Since February, nine students have met weekly to develop original story ideas and seven of them – the youngest 12 and the oldest 16 – have become published authors with their finished novellas printed for sale.

Looking back on the year of Thursdays, the Story Factory’s storyteller-in-chief, Richard Short, feels much like an embarrassingly proud uncle. “It just makes me wildly, wildly happy to celebrate these works,” he said at the launch.

“I think we all know that it’s got more to do with hard work than miracles. What we saw all do was struggle through the early attempts to come up with the ideas rich enough to develop and to get through to the final phase of editing that was so difficult, heart-rending but necessary to create a good piece of writing.”

The goal was to extend the young writers, many of whom had been coming to the Story Factory since it opened four years ago.

At the finish line the novellas are of varying lengths and genres, ranging from a fast-paced, military adventure to a witch’s magical quest in ancient Egypt and gritty tales of teens losing their way.

Students had been selected less for their sophisticated writing skills than because they would stick with the challenge.

Editorial teams from Penguin Random House and Allen & Unwin took the manuscripts from drafts to the polished, published copy.

For Year 7 Newtown Performing Arts student Finbar Clayton, 13, writing a novella proved way harder than he thought.

His first idea was to write a story of magical powers and cliched villains but he got bored so switched to a story featuring vampires and ghouls. “I thought it was brilliant and I wrote a page of that until I realised it was terrible and I hated that.”

He finally settled on the idea of a “plain old, run-of-the mill mouse”.

“As I was writing all these other fantastical stories I started realising that I was writing the same stuff I always write, and I had this idea what if I write something I have no experience of, something outside my comfort zone that would keep me engaged to the end.”

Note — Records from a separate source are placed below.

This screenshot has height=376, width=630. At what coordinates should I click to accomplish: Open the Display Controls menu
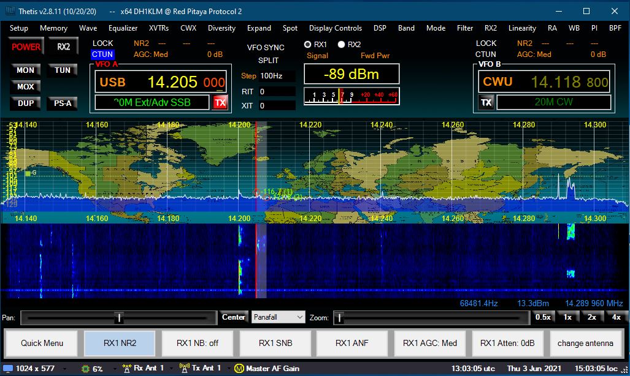335,28
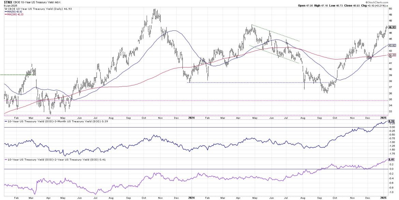Viewport: 399px width, 200px height.
Task: Click the blue MA(50) line indicator legend icon
Action: pyautogui.click(x=6, y=11)
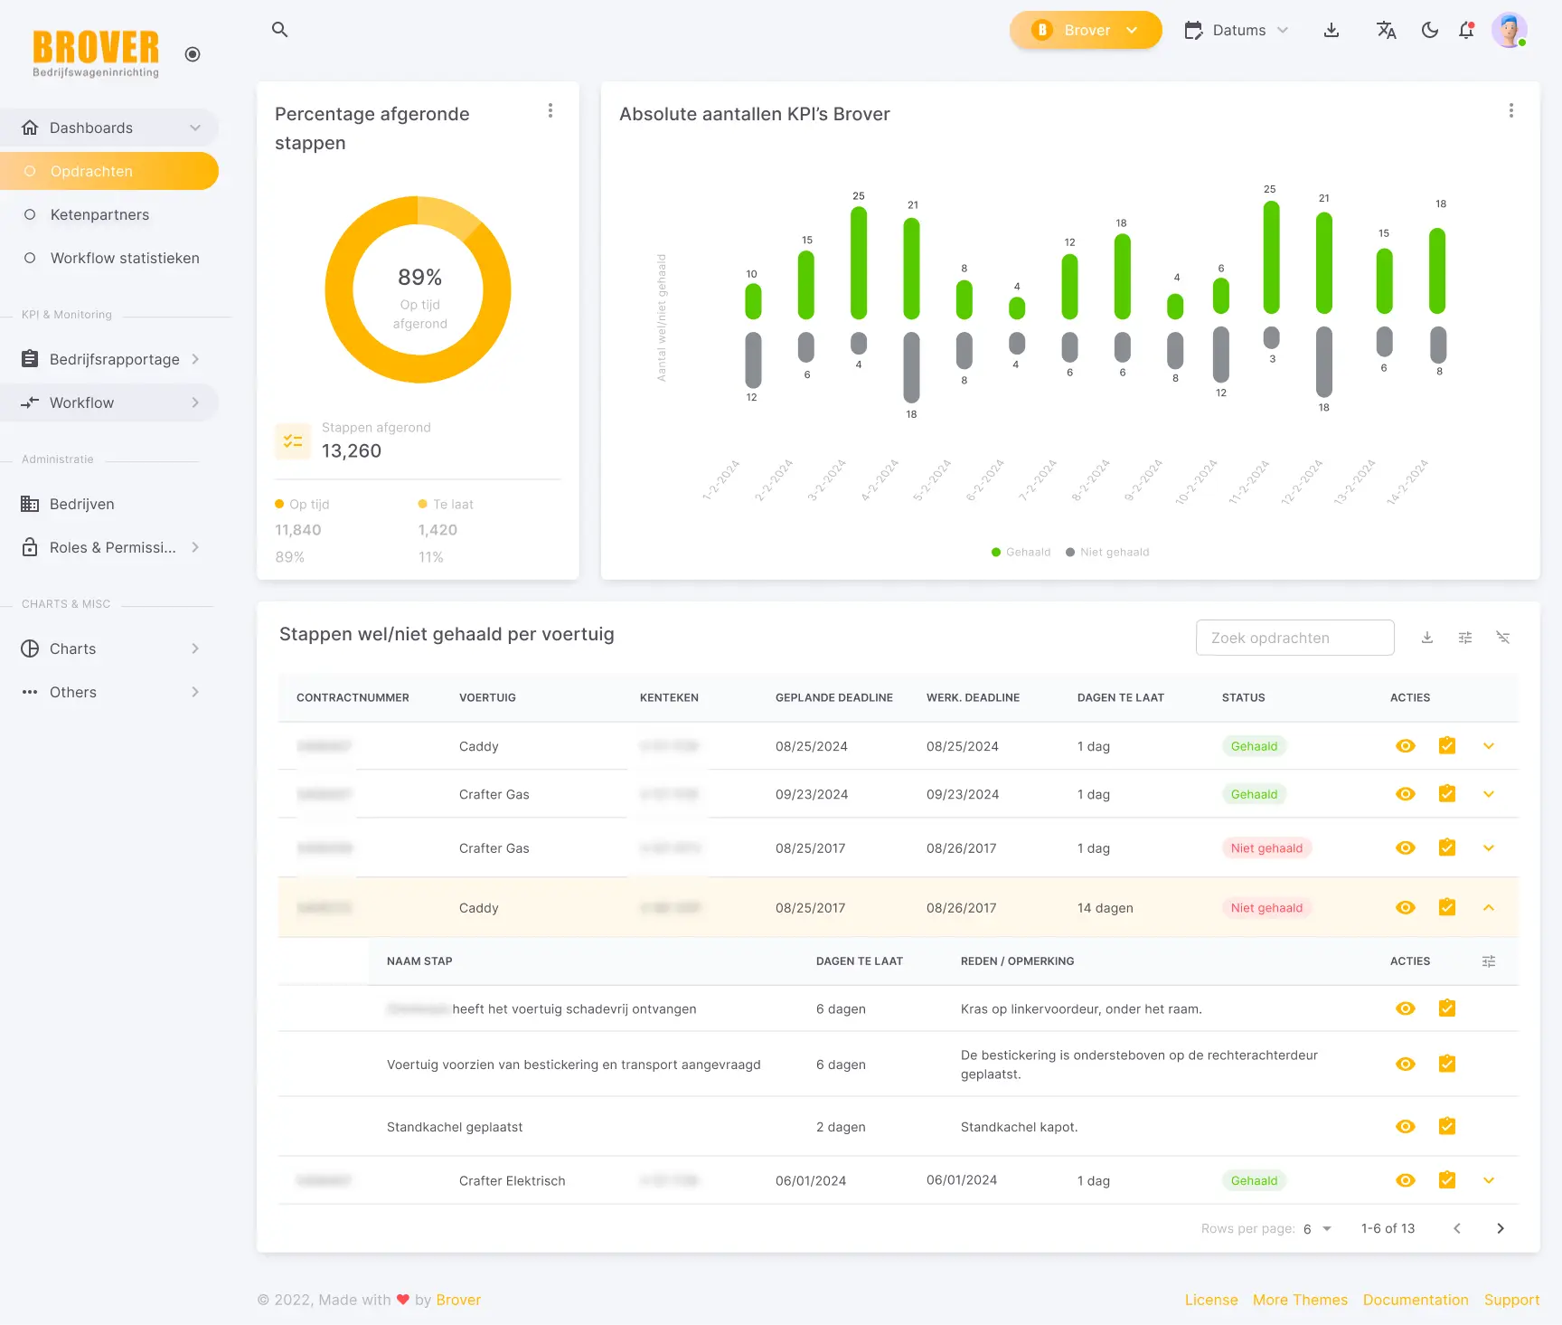Open KPI chart three-dot options menu
The image size is (1562, 1325).
click(x=1510, y=110)
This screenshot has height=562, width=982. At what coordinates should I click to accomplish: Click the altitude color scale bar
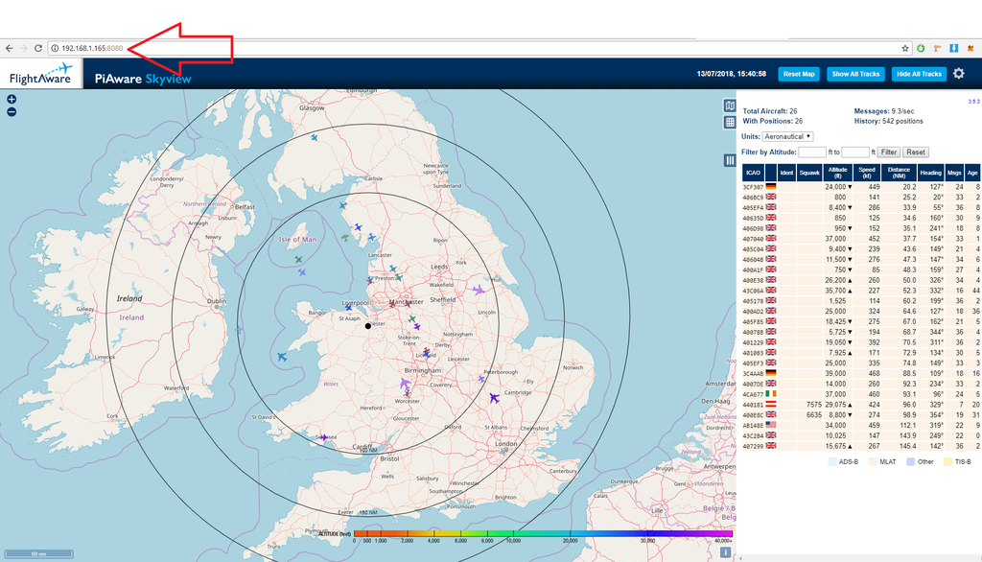(543, 533)
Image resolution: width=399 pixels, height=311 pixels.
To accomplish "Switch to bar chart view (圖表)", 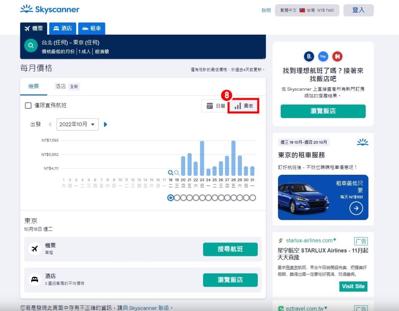I will (x=244, y=106).
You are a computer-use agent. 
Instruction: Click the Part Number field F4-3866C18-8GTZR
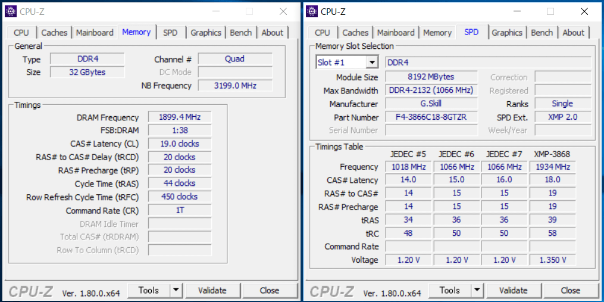pyautogui.click(x=431, y=117)
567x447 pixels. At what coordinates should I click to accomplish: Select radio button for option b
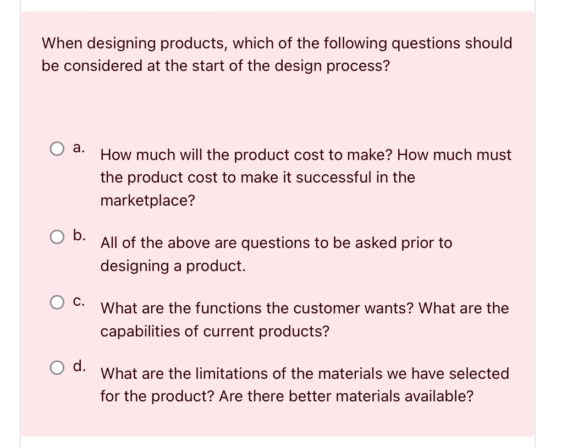[x=57, y=236]
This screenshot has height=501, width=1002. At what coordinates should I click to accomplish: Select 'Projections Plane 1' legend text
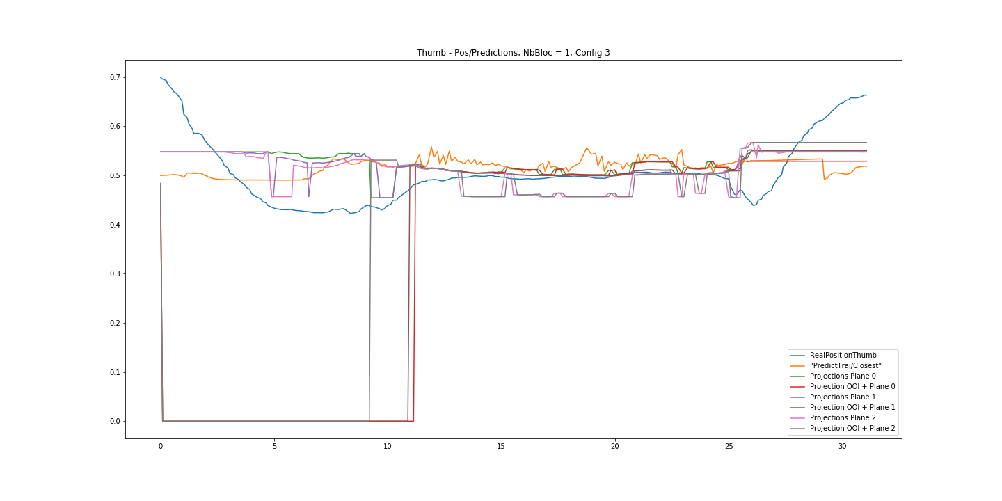click(843, 397)
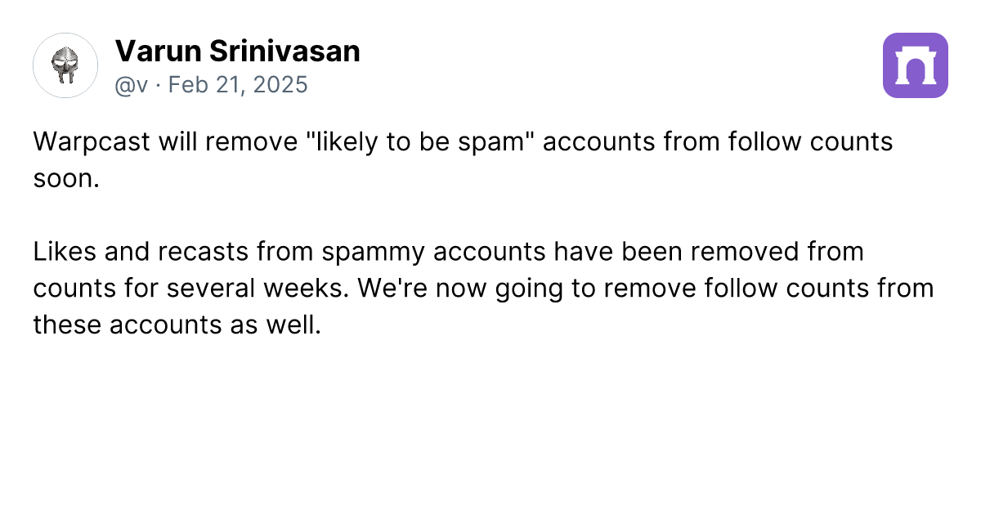The height and width of the screenshot is (515, 981).
Task: Click the word "spammy" in second paragraph
Action: tap(372, 253)
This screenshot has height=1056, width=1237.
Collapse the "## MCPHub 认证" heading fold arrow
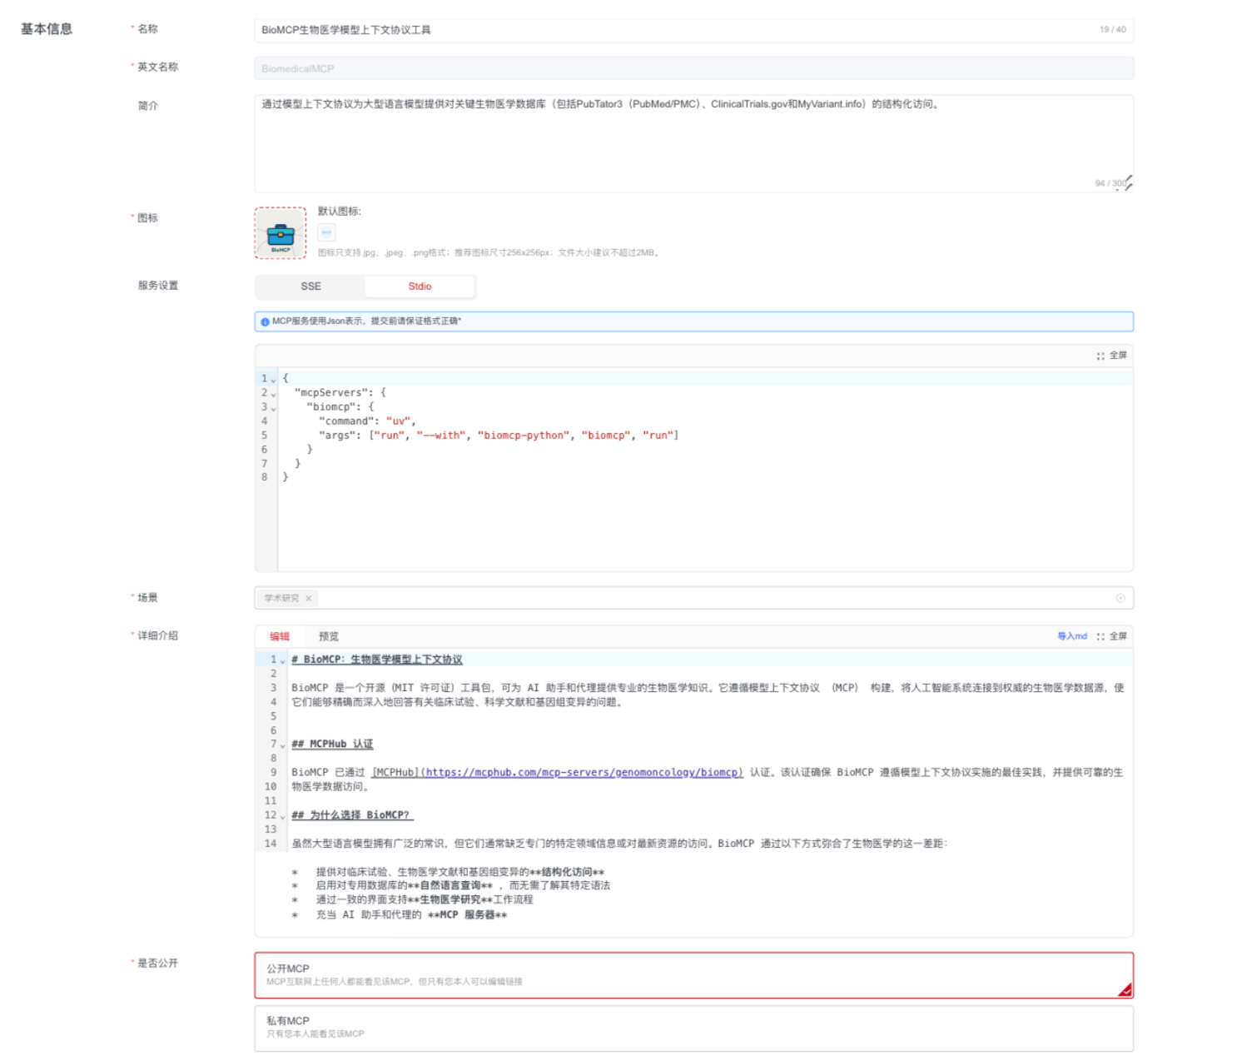point(282,745)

The youngest author Phoebe Lu, 12, took her inspiration from a class history lesson on ancient Egypt to write her novella of a witch who brews a potion and finds herself a key ingredient short.

Luka Bakota, a Year 7 student from Dulwich Hill High School of Visual Arts, had the toughest learning curve of the group. He lost 20,000 words of his draft science fiction story when his computer died.

“I lost all of it and I had no back up.” Bakota started again and his darkly humoured portrait of a cussing 15-year-old teen, Danny, carries the only “mature content” warning.

Sebastian Wooldridge was in Year 4 when his mother forced him to attend the Story Factory’s very first workshop.  “I was good at comprehension, my writing was terrible. I used to hate reading, now I love it.” His action packed novella was inspired by a viewing of American Sniper.

The quality of writing is, says volunteer proofreader Alison Lyssa, impressive. “There’s a freedom to the young people’s work – vivid, rich vocabulary, rich imagery.

The Story Factory’s primary aim is to help children from Indigenous and non-English speaking backgrounds find their writing voices. Whether these students become full-time writers is beside the point, says Short.

“Some of these kids have gone from being interested in writing, to people who identify themselves as writers. That’s a massive leap as well as a difficult leap. Even novellas are big and imposing things.”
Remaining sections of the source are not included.